Not to get too close

Not to allow other people's trauma

To rub off on me

I can't save anyone

I can only be a friend

So I know

To keep my distance

To protect my energy

To love myself first

I know now

That everything I grew up with

Was backwards

And now I trust myself

What Now?

Now I know

Now I see

The child

Who was unhappy

Lethargic

Unmotivated

Cynical

Apathetic

Hateful

I see her now

And I hold her in love

Because it wasn't her fault

My reaction to this world

Is appropriate

My inability to function here

Is appropriate

My debilitation

Has been appropriate

I'm finding my way

To a reality that works for me

But I can only get there

Through loving myself

I am too sensitive for this world

But this world

Creates monsters

I would rather be depressed and debilitated

Than be a monster

My reaction to this world

Is valid and appropriate

And that's what I want everyone to know

Yes

People are truly awful

But this world made them that way

So what the fuck

Do we do now?

Loving Somewhere Better

A new world

A better world

Gives time and space

Holds our emotions with love

As we spiral 

Between what's been

And what should be

A better world

Doesn't tell us to get back on our feet

But loves us all the way there

As I sit

Between old worlds and new

I remind myself to love myself where I am

Because if I can't do that

I will never get to where I want to go

Breaking

Feeling the weight of the world

I ask myself

What to do

With all this heaviness

What to do

As I watch trauma and abuse unfold before me

What do I do

With all this knowledge

Of human behavior

Only to see clearly

People's limits and lack of awareness

What to do

With all this pain

Some of it is mine

And some of it is the rest of the world's

And all I feel is heavy

I study psychology

For this very reason

Because the weight of the world

Always seems to get the best of me

So I study

And I learn

And I try to do better

While the world crumbles around me

And I ask myself

Is any of this

Worth

Anything?

I'm not sure

Are we just a blip

In the infinite vastness of the universe?
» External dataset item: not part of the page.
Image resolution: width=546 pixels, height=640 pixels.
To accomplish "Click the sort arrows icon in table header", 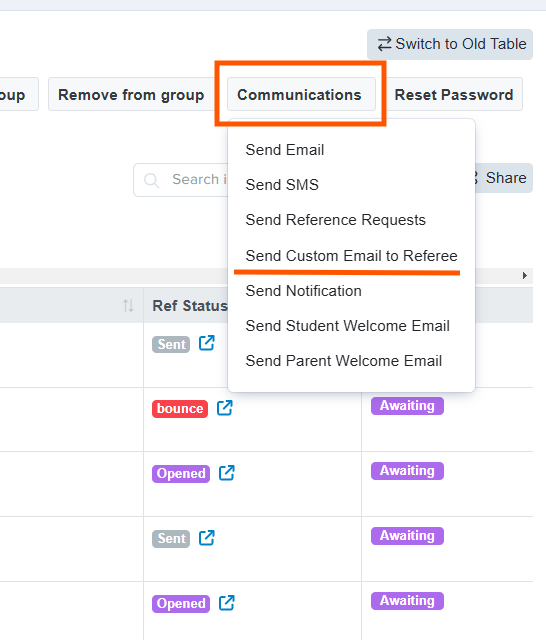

Does any of this really matter?

Or are we just desperate

To save what's left of our "civilization"

And our species

The world is dying

And as it dies 

Extensive abuses are given light

There's a reason we're here

There's a reason it's crumbling

Do you think

That any of us

Are exempt

From the atrocities committed?

We think that abuse and destruction is our nature

But it isn't

Our nature

Is kind and loving

We have become monsters

As a way to cope

With an abusive world

Where do we draw the line?

At what point

Do we admit

How awful our society has been?

There cannot be a healthy mindset that comes out of this

We have to relearn what that means

And as we do so

The horrors become wider and bigger

I came here to see

I know that much

I see so much

I want to leave

I don't want to be here

I don't want to see anymore

I want to go to sleep

Heavy

I've already accomplished

What I set out to do

Which was to change my relationships

My relationships are solid now

Grounding

Supportive

Nurturing

I've changed

In the ways that I wanted to

In ways that support me now

But my heart is heavy

I know too much

I see too much

And so much of it

Is hard to put into words

I know people better than they know themselves

It can be hard to watch

I want to turn off

Close my eyes

And be transported to another dimension

Another life

Where people can love each other

And respect each other

And care more than they cause harm

My heart is heavy with the weight of the world

And all I want to do is escape

And I do

To the best of my ability

I only show up now

In ways that I hope can be helpful

And healing

This world is torn apart

And my heart is heavy

Thursday, August 3, 2023

Quiet

She's died a thousand times

And she'll die a thousand more

No one will ever know

The skins she sheds

In order to continue to grow and prosper

She's not entirely sure

Where she's going

But she's certain

It's better than anywhere she's been

In this moment of transition

She allows herself to pause and wonder

To relax and breathe

This life is majestic

And it's ok

To be still

Pivot

I feel

Pain

Stagnation

Stuckness

I feel

Other people's feelings

I've spent so much of my life

Worrying

About what other people are thinking and feeling

And doing

Behind the facade they present

I don't care anymore

People think that loving

Is overextending yourself

Nagging

Begging

Pleading

You won't find me doing any of the above

I see more than I want to

I feel more than I want to

And I've learned

It's almost never received

But in rare beautiful moments

I can connect

With someone else

Who can see and hear and feel me

And that feels like magic

I don't need

What other people reach for

Nor do I want it

What I want

Is something different

That's always been within me

Coming Back To Self

Sometimes

I get so sucked in

To other people's energy

I have to remind myself

That I'm the center of my own reality

When people pull at you

They become bigger than they are

And you have to remember

That your life

Is the one you cultivate

Not one that others try to create for you

I'm learning

How to release energy that isn't mine

How to love from a distance

How to re-calibrate

Back to my life

And the reality that I desire to create

After a lifetime

Of being sidetracked

By other people's energies

It takes a whole lot of work

To remember to come back to me

New Moon Intentions

Where I'm at in my life right now Is protecting my peace And seeing how I perpetuate dynamics I don't want to be in There are situat...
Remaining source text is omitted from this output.